Texte à lire.
Le football terroir, tout naturellement meilleur

Fort heureusement, le foot ne se résume pas à la Coupe du Monde. Sinon, Messi ne serait pas le meilleur joueur du monde, le Servette FC la prochaine équipe à monter en Super League. Oui, je chambre mes amis lausannois. Mais de toute évidence, le duel à la montée s’annonce plus épique que les épreuves reines de la discipline. Petit retour sur une soirée magique à la Praille.

Tu as attendu 4 ans pour voir le meilleur sport du monde au zénith de son art. Voir ton équipe préférée emballer le match, avoir la maîtrise du jeu de la première seconde à la dernière. Cependant, tu as peut-être été déçu. Les matchs furent bien souvent tronqués par des erreurs d’arbitrage, joués avec des organisations de jeu prudentes dans les deux camps. Patati patata. Bref, ce mois de Coupe du Monde en Afrique du Sud t’a probablement laissé sur ta faim. Pire, il te semble que le football a perdu de sa superbe, de sa magie. Et bien, si c’est le cas, c’est que tu mérites qu’une main te «correctionne» chacune de tes deux fesses bien dodues. Vlan douing douing… Vlan douing douing… Vilain petit garnement ! Tu dois apprendre la patience. A force, tu finiras comme Tonton CC, toujours à se plaindre, jamais satisfait de sa place en fin de saison.

Une suite de lignes
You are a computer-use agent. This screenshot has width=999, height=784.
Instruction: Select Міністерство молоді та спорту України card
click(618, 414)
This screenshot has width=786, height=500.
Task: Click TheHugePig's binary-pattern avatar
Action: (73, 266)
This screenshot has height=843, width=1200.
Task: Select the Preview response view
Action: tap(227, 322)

Consigne. Poursuivez le texte sur le football terroir juste après sa dernière phrase.

Réponse.
Si tu avais attendu exactement 40 jours, 22 heures et 39 secondes seulement après la finale de la Coupe du Monde, tu aurais vu ton savoureux souhait se réaliser. Un soir apparemment anodin, un certain Servette-Kriens à la Praille.

Comme à son habitude depuis que Servette enchaîne les victoires, le peuple grenat a répondu présent. Une fois que le club sera monté, le vrai supporter devra bien se déculpabiliser en se disant qu’il venait au stade aussi bien dans les bons moments que dans les mauvais. Selon l’annonce officielle, il y a eu 5’104 vrais «socios» grenats. Ne vous inquiétez pas ! J’ai bien soustrait le groupe de 30 allumés tout de vert vêtu assis en tribune principale, chantant dans la «langue des chevaux». Ce n’est pas que je n’aime pas l’allemand et ses locuteurs, mais il paraît que c’est comme ça que la désignait Charles Quint, ancien archiduc d’Autriche. Excusez-moi du peu.
Avant le coup d’envoi, certains avaient peut-être perdu la sérénité qui les habitait habituellement. Avec une série d’invincibilité, la surprenante défaite à Winterthour a eu l’effet d’une douche froide pour les supporters genevois (3-1). Le doute ne demandait qu’à grandir. Après les années folles de 1920, il y a bien eu les années de la Grande Dépression. Mais c’était oublier qu’un «S» même à l’envers reste un «S». Servette will never die. Ce fut donc une soirée Servettienne Superbe Splendide Sensationnel. Le score fut sans appel. Servette 6, l’autre équipe 0.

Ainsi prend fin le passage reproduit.